问题
Partially related to my other question here.
In my case the 'original' aim was to choose n=50 objects out of N=292, such that the sum of all pairwise distances between the chosen objects is maximized (maxsum or p-dispersion sum).
Thanks to the users who provided advice, I did some further reading, and now I understand that the problem is indeed quadratic in its simplest form, and a solver like CPLEX may be able to solve it.
However, this article by Kuby points out that the maxsum results does not guarantee that there will be no objects very close to each other; and indeed, from some tests I did by brute force on simulated smaller cases, I found that solutions with very high maxsum sometimes contain very close objects.
So now I'm thinking that the p-dispersion (maxmin) approach could be more suited to what I want to achieve. This is also originally a quadratic problem.

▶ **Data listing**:

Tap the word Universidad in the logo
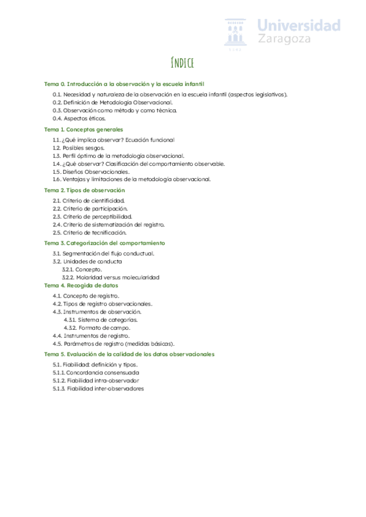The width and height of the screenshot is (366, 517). coord(298,25)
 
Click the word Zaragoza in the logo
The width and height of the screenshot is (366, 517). coord(284,38)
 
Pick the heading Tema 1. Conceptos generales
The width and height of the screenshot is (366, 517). coord(84,129)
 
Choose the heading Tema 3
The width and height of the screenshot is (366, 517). coord(105,243)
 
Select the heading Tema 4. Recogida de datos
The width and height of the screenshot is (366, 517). coord(81,285)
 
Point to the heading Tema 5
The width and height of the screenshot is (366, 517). coord(129,354)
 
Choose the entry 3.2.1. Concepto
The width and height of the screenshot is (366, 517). coord(82,269)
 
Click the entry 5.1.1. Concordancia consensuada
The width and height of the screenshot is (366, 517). coord(96,372)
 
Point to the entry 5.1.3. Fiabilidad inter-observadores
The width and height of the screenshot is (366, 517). coord(98,388)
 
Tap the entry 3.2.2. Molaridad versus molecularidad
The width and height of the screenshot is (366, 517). coord(110,277)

▶ **THE REQUEST**: Extract the passage of the forum post starting with "However, this article" and going on through "very close objects.". The records were drawn from a separate source.

▶ **WRITTEN ANSWER**:
However, this article by Kuby points out that the maxsum results does not guarantee that there will be no objects very close to each other; and indeed, from some tests I did by brute force on simulated smaller cases, I found that solutions with very high maxsum sometimes contain very close objects.